Kowi Chandra (Chinese: 張國衛) (born 7 March 1986 in Palembang, South Sumatra, Indonesia) is a former Indonesian badminton player who specialized in men's doubles, now representing the United States.

Career
Kowi Chandra was ranked no. 1 in the country in 2003, and he was a former Indonesia National team, which is rated among the best in the world. He move to the United States to continue his badminton career in 2006. He won the U.S. National Badminton Championships in 2008, has excelled at Wilson MIT Boston Badminton Open  in both the Men's Doubles event and the Mixed Doubles event, especially in the latter category in which he has been Champion for an unprecedented three (3) consecutive years (2007, 2008, and 2009). In the thirteen years that the tournament has been taking place, no other doubles team has managed this feat. was ranked number #1 in the United States for mixed doubles in 2009.
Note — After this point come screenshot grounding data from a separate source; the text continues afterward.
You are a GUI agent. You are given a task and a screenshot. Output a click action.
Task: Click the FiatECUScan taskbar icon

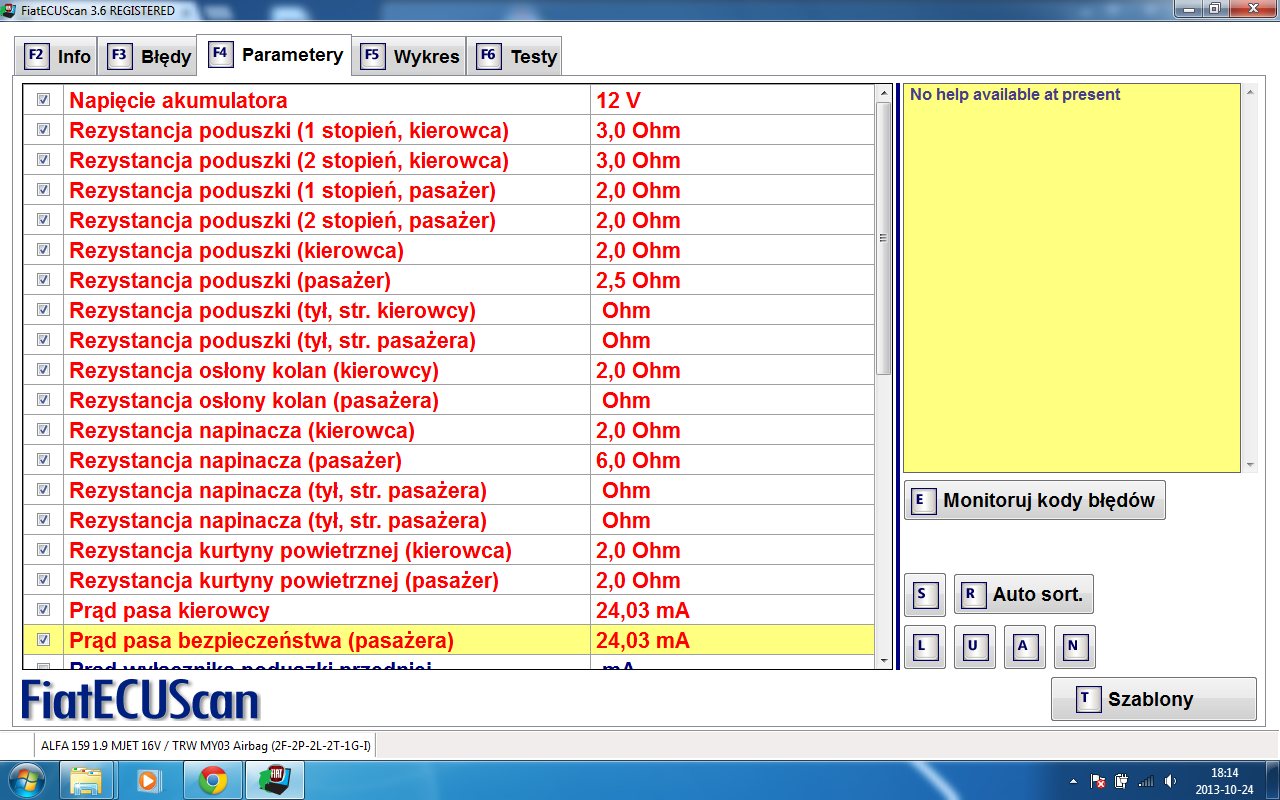click(275, 780)
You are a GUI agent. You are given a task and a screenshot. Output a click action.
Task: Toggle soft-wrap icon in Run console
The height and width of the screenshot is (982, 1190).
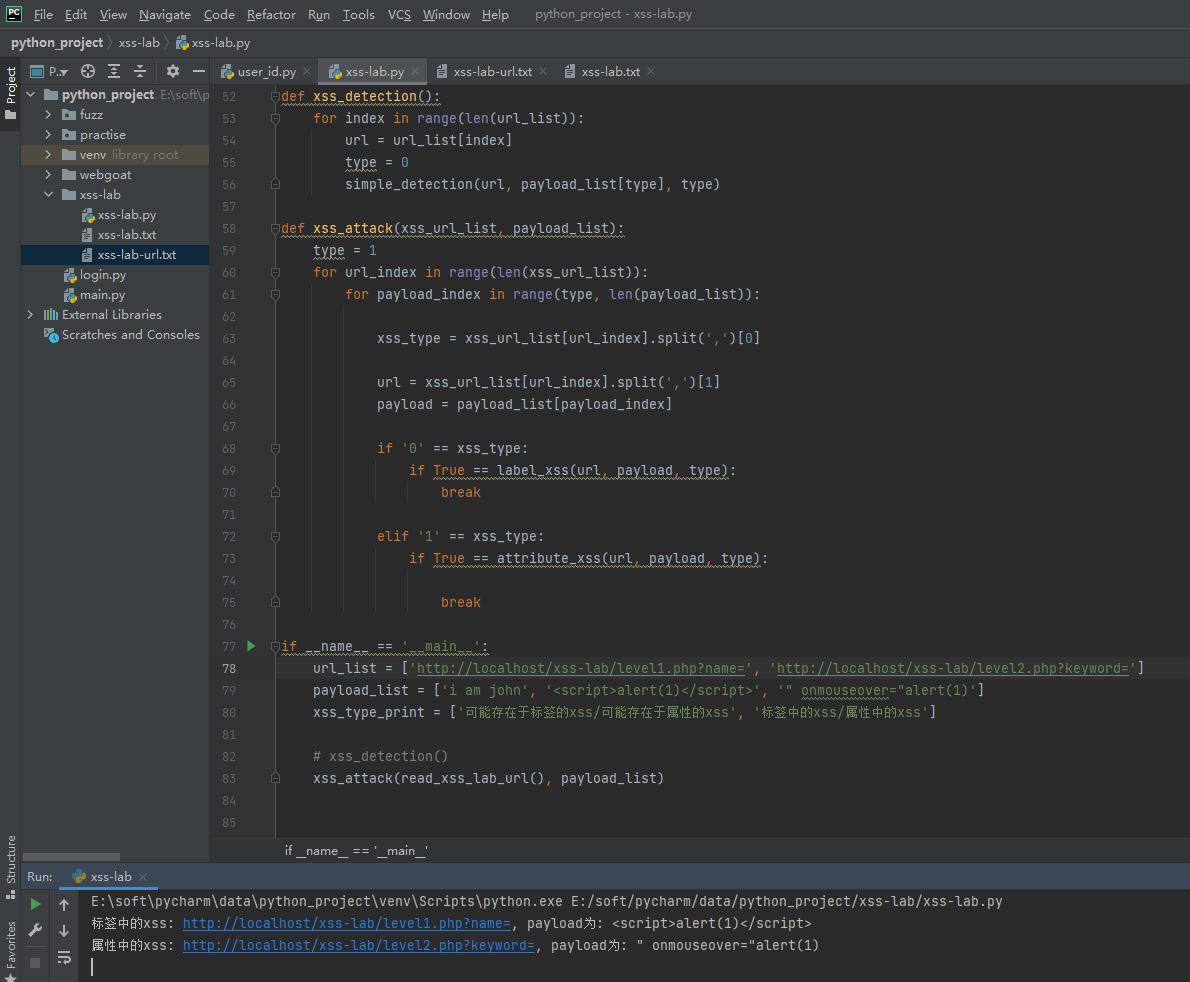pyautogui.click(x=65, y=958)
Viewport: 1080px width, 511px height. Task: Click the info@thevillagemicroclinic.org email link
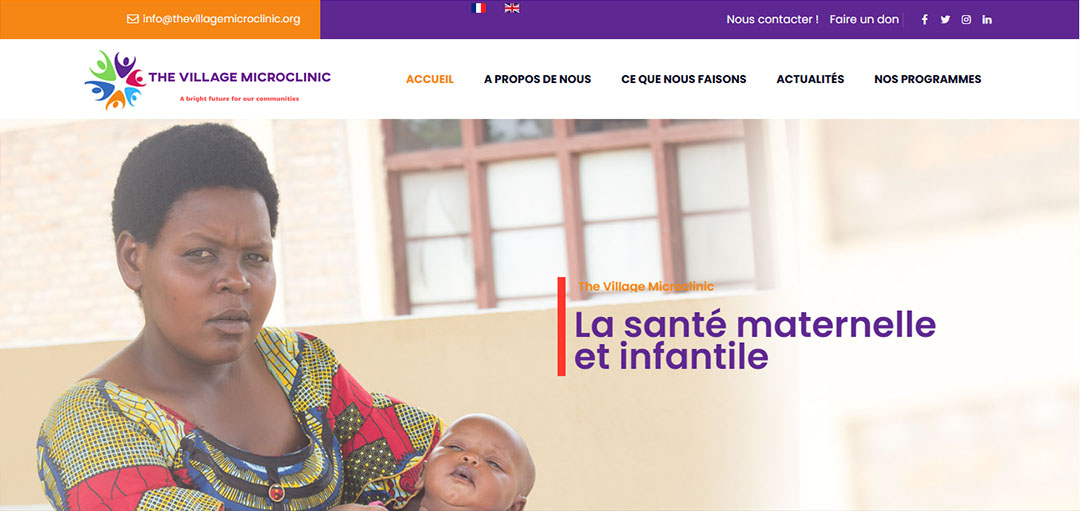click(221, 19)
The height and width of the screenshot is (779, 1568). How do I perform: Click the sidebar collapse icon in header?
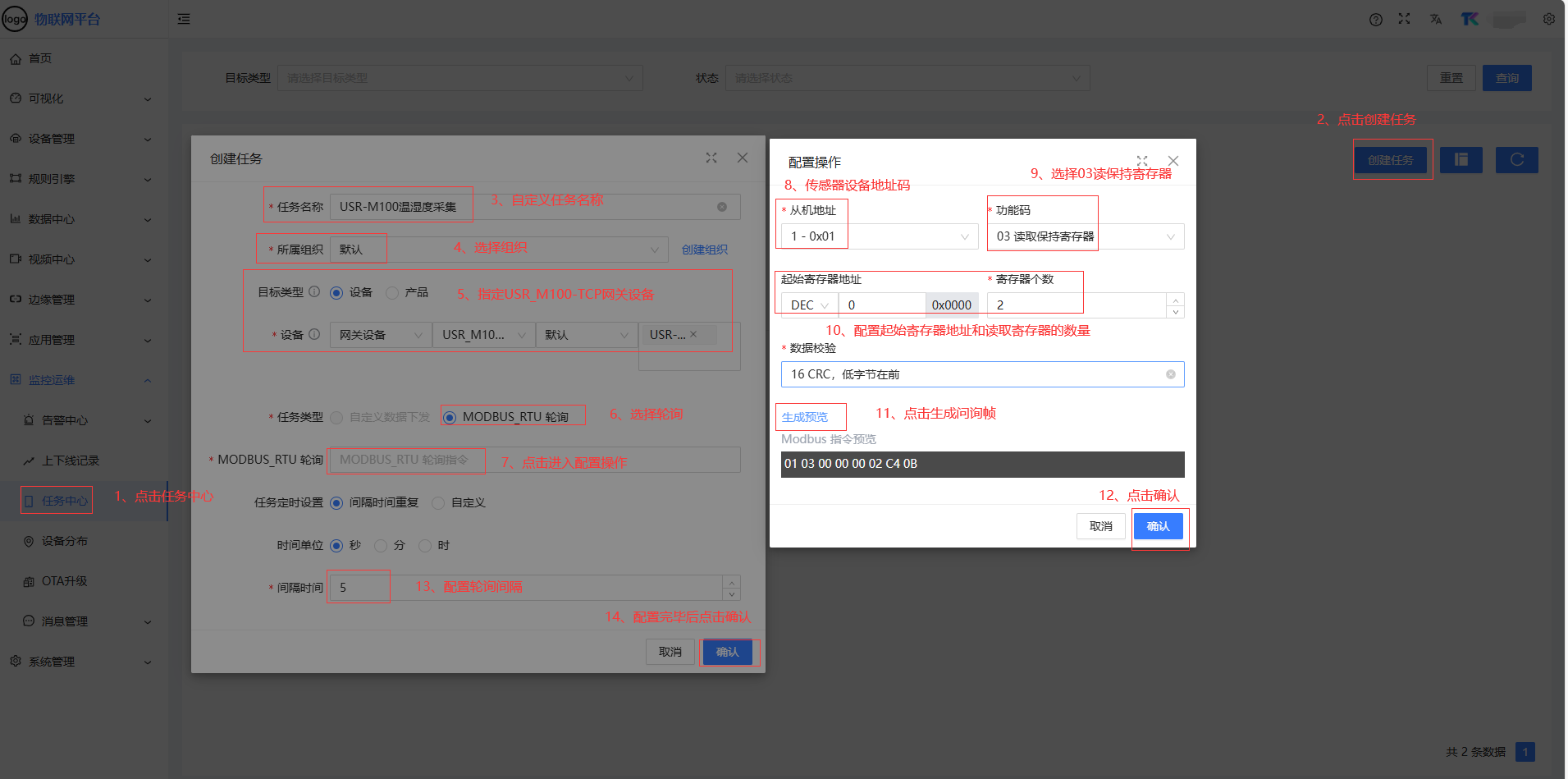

In 2010, Chandra was the head coach at from Bay Badminton Club (BBC), one of the largest badminton clubs in the Bay Area. He marked a record in 2011 when ten of his players who enrolled in his training at Bay Badminton in Milpitas were qualified to compete in the Pan American Junior Championships in Kingston, Jamaica. During the same year. In 2012 he was awarded as High-Performer Certified Coach by USA Badminton Organization. Later in 2012, he made his way back to compete in a few tournaments. He attained the first position for Men's Doubles with the former World Champion, Halim Haryanto in U.S. National Badminton Championships 2012, as well as the third position for mixed doubles while pairing with one of his students, Lisa Chang.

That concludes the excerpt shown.